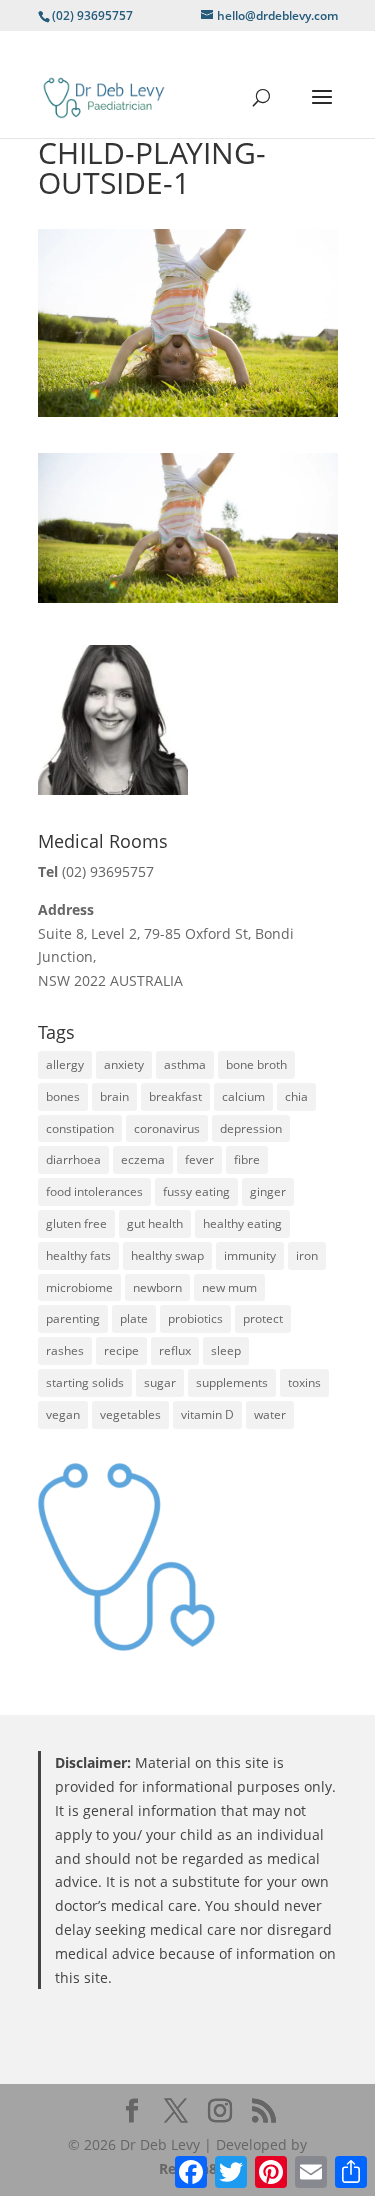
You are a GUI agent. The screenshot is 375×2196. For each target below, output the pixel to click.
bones (63, 1096)
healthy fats (78, 1255)
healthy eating (242, 1223)
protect (263, 1318)
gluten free (76, 1223)
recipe (121, 1350)
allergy (65, 1064)
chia (296, 1096)
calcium (243, 1096)
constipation (80, 1128)
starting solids (85, 1382)
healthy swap (167, 1255)
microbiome (79, 1287)
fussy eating (196, 1191)
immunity (250, 1255)
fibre (247, 1159)
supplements (232, 1382)
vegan (63, 1414)
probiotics (195, 1318)
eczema (143, 1159)
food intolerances (94, 1191)
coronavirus (167, 1128)
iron (307, 1255)
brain (114, 1096)
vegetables (130, 1414)
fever (199, 1159)
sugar (160, 1382)
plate (134, 1318)
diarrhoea (73, 1159)
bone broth (256, 1064)
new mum (229, 1287)
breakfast (175, 1096)
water (270, 1414)
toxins (304, 1382)
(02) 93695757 (108, 871)
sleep (226, 1350)
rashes (65, 1350)
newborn (157, 1287)
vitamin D (207, 1414)
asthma (185, 1064)
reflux (175, 1350)
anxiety (124, 1064)
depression (251, 1128)
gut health (155, 1223)
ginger (268, 1191)
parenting (73, 1318)
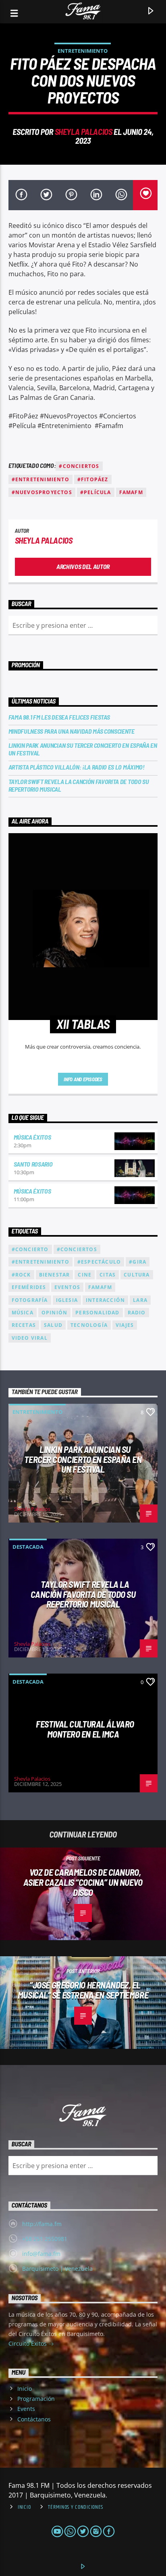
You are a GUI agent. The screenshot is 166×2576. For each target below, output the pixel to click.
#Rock (21, 1274)
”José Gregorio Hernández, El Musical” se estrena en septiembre (83, 1990)
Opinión (54, 1312)
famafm (131, 492)
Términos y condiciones (75, 2507)
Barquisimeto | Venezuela (57, 2268)
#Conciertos (79, 466)
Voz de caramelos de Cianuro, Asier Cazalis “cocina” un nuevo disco (82, 1882)
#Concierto (30, 1249)
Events (26, 2409)
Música (22, 1312)
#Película (95, 492)
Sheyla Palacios (83, 131)
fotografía (30, 1300)
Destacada (28, 1546)
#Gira (137, 1261)
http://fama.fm (42, 2224)
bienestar (54, 1274)
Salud (53, 1325)
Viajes (125, 1325)
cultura (136, 1274)
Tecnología (89, 1325)
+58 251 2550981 (44, 2239)
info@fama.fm (41, 2253)
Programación (36, 2398)
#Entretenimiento (40, 479)
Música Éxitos (32, 1137)
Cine (84, 1274)
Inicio (24, 2388)
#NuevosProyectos (42, 492)
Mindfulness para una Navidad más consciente (71, 731)
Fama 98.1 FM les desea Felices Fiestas (59, 717)
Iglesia (67, 1300)
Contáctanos (34, 2419)
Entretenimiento (83, 50)
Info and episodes (83, 1079)
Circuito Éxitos (28, 2343)
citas (108, 1274)
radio (137, 1312)
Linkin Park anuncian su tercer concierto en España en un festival (82, 749)
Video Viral (30, 1338)
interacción (105, 1300)
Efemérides (29, 1287)
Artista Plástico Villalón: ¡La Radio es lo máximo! (76, 767)
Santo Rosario (33, 1164)
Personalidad (97, 1312)
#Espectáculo (99, 1261)
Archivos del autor (83, 566)
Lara (140, 1300)
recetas (24, 1325)
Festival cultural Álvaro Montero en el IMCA (85, 1729)
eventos (67, 1287)
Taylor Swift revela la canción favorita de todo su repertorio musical (78, 785)
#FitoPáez (92, 479)
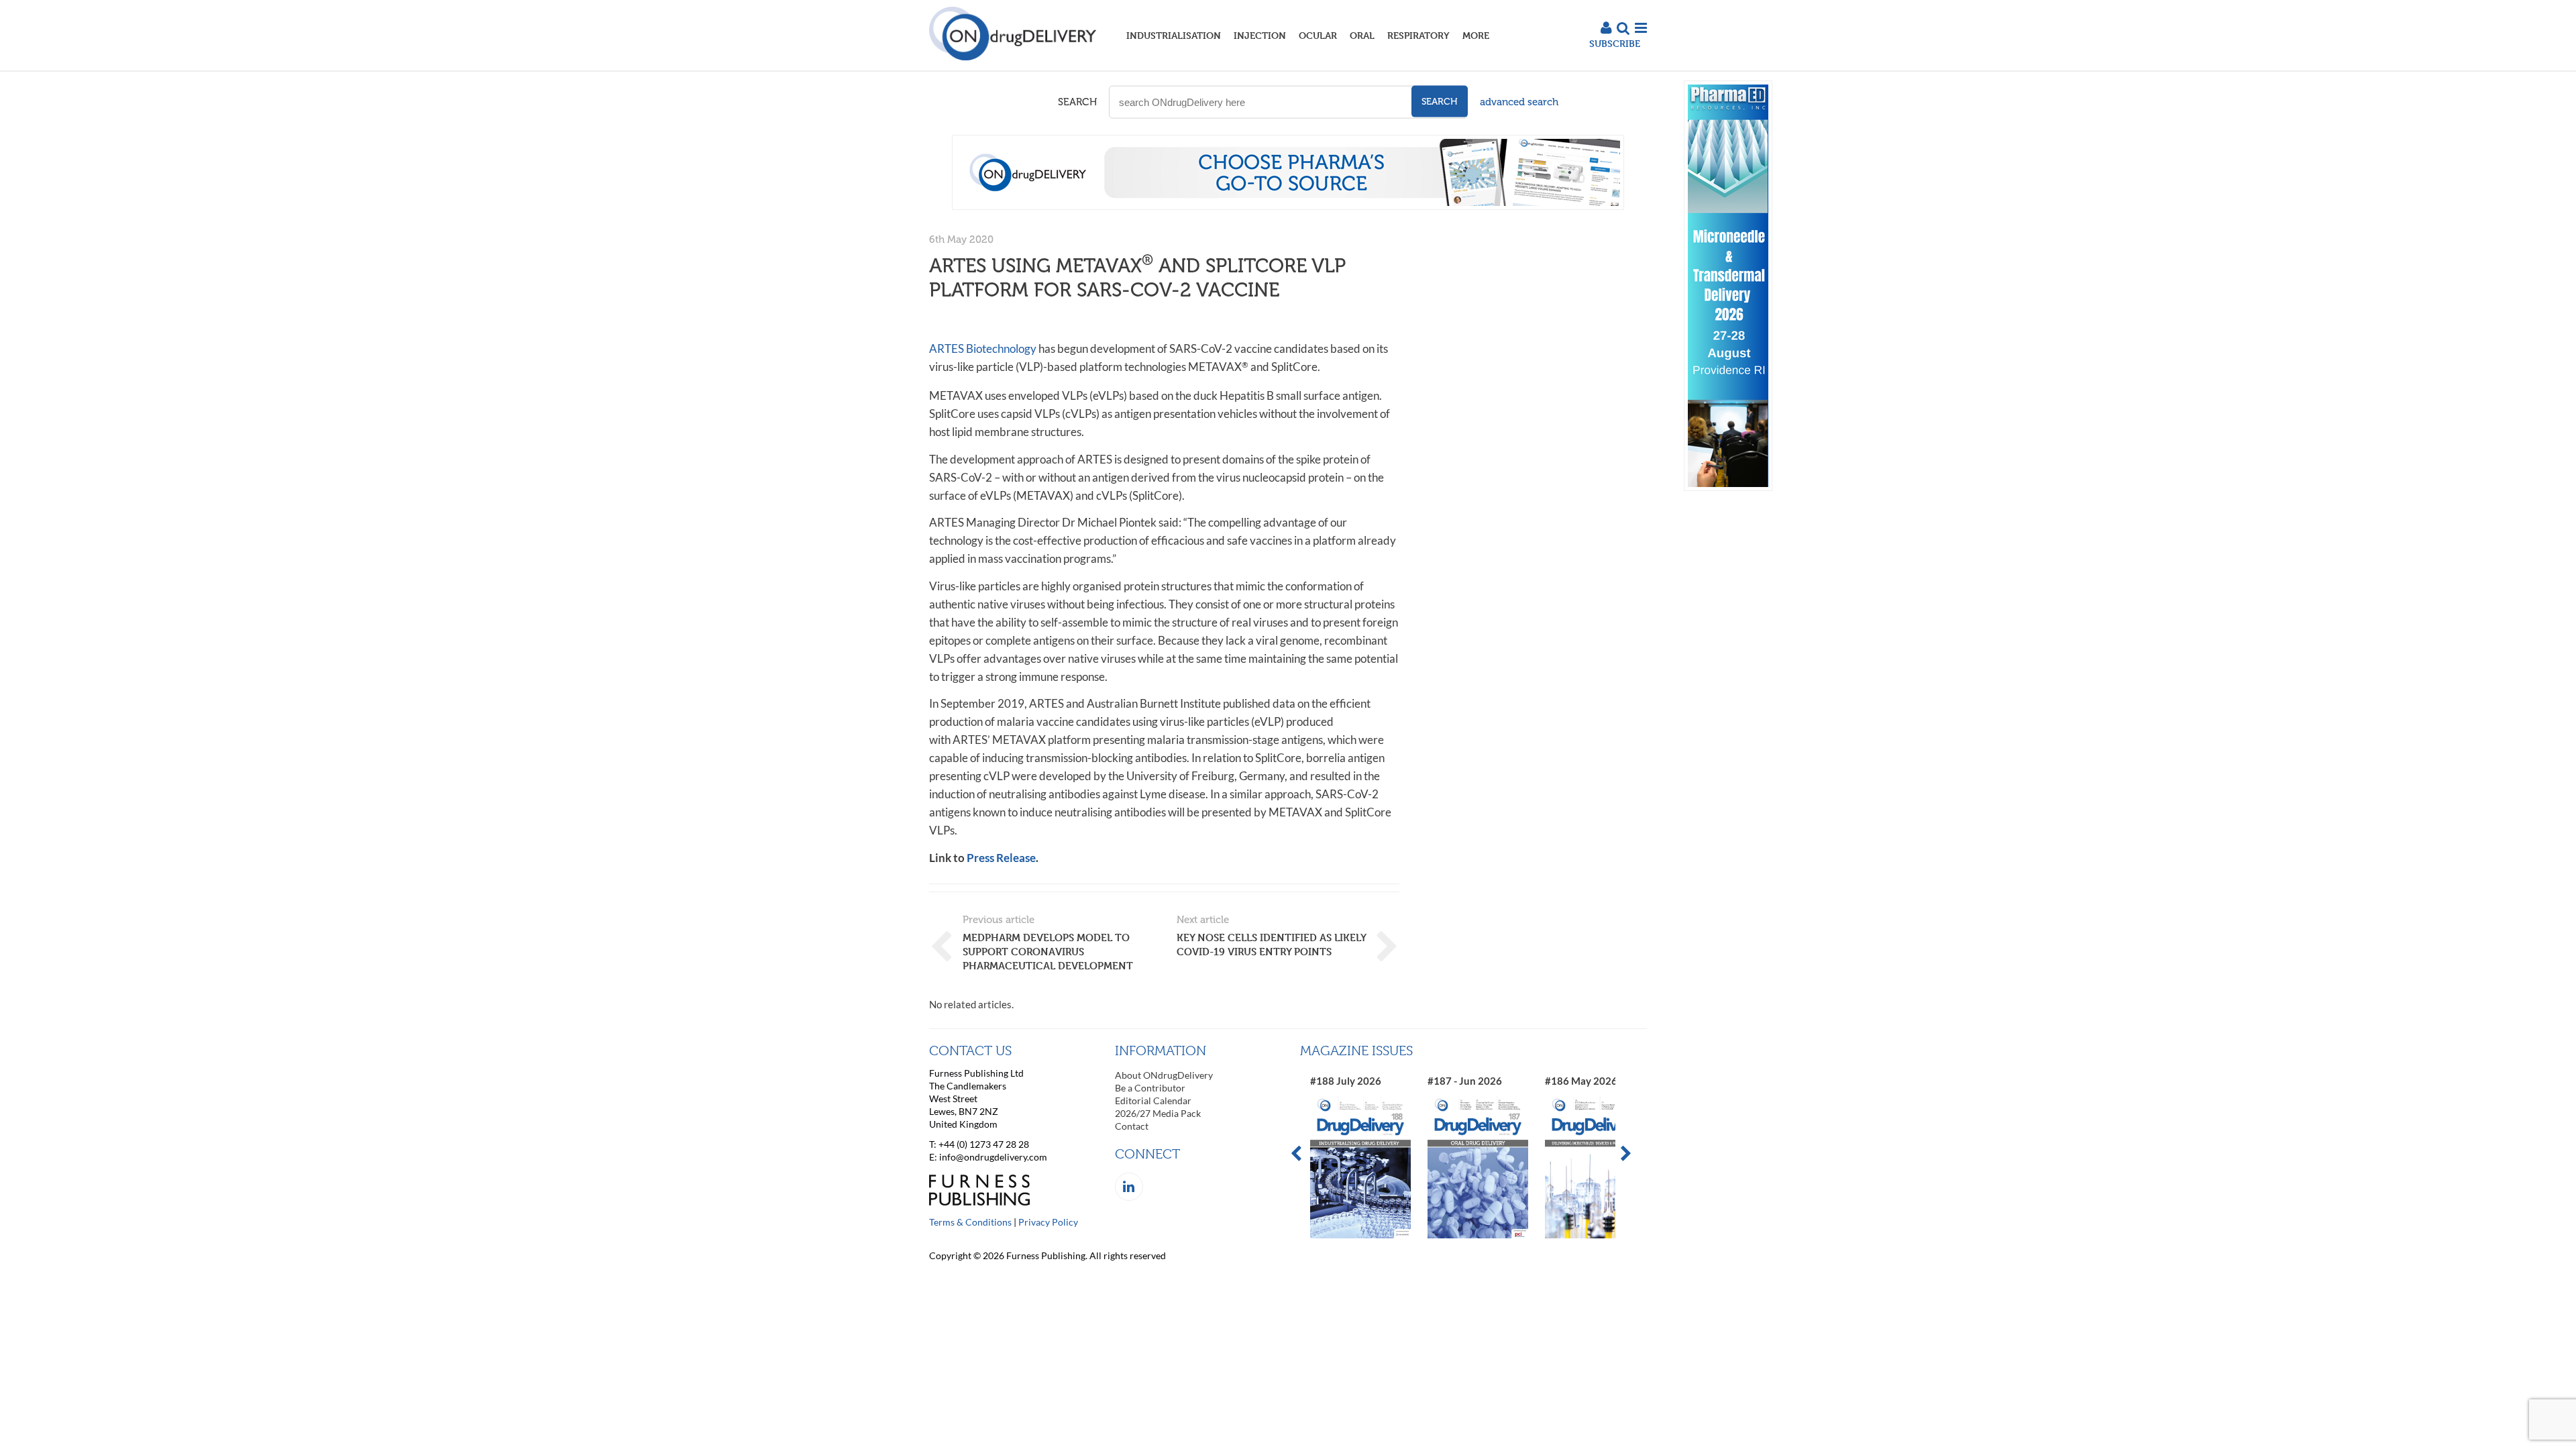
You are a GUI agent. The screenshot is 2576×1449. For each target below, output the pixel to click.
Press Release (1001, 858)
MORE (1475, 35)
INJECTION (1260, 35)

> **Exercise details**
For the material above, reproduce exactly the lines from the line with "protect (263, 1318)" to the line with "plate (134, 1318)", inclusive, and exclude all others.

> **Task answer**
protect (263, 1318)
gluten free (76, 1223)
recipe (121, 1350)
allergy (65, 1064)
chia (296, 1096)
calcium (243, 1096)
constipation (80, 1128)
starting solids (85, 1382)
healthy swap (167, 1255)
microbiome (79, 1287)
fussy eating (196, 1191)
immunity (250, 1255)
fibre (247, 1159)
supplements (232, 1382)
vegan (63, 1414)
probiotics (195, 1318)
eczema (143, 1159)
food intolerances (94, 1191)
coronavirus (167, 1128)
iron (307, 1255)
brain (114, 1096)
vegetables (130, 1414)
fever (199, 1159)
sugar (160, 1382)
plate (134, 1318)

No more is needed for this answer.